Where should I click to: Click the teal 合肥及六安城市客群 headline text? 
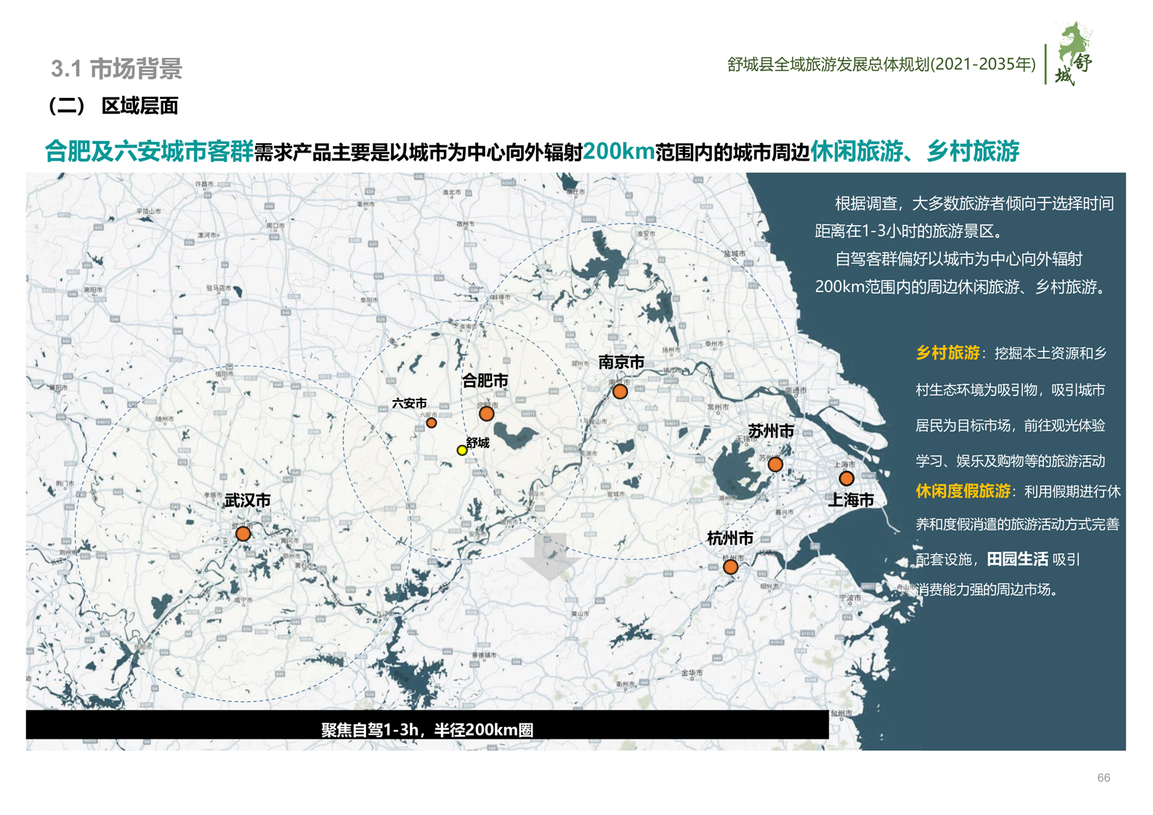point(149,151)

○ ○ ○ ○ ○

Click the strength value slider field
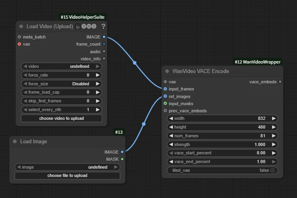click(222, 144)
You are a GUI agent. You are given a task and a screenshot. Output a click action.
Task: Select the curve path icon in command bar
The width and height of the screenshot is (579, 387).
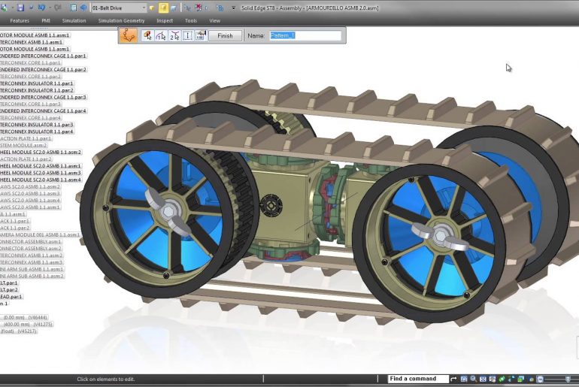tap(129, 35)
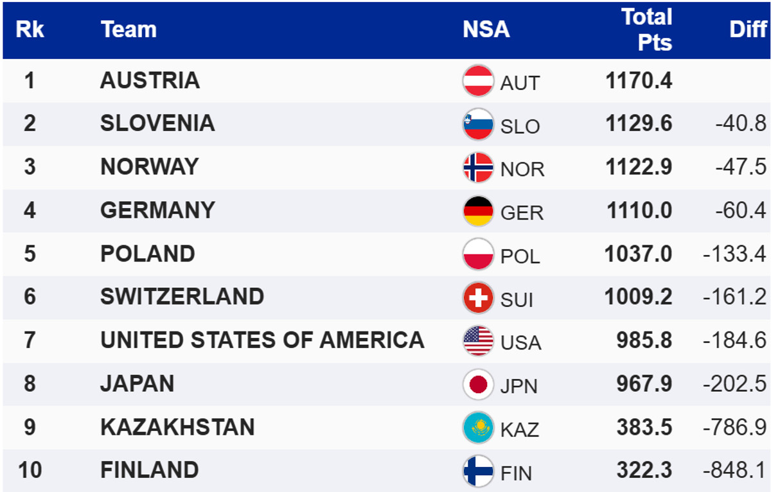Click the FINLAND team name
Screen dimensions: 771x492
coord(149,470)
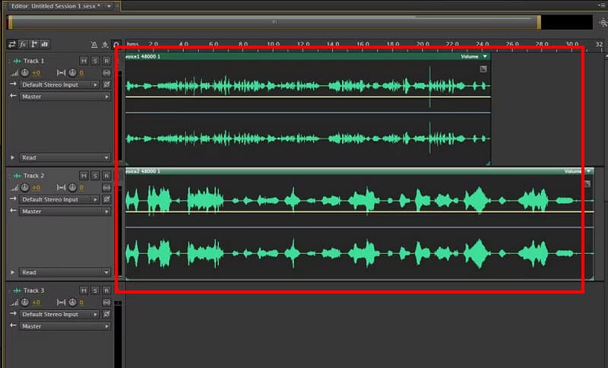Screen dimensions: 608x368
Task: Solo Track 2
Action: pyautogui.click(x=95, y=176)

○ ○ ○ ○ ○

What you have to do => The copy should hold only the lines from the one with "Click the strength value slider field" through the one with "Task: Select the", exactly as they stand above. Leave out the pictures.

Answer section =>
Click the strength value slider field
click(222, 144)
You are a GUI agent. You are given a task and a screenshot. Output a click action.
Task: Select the curve path icon in command bar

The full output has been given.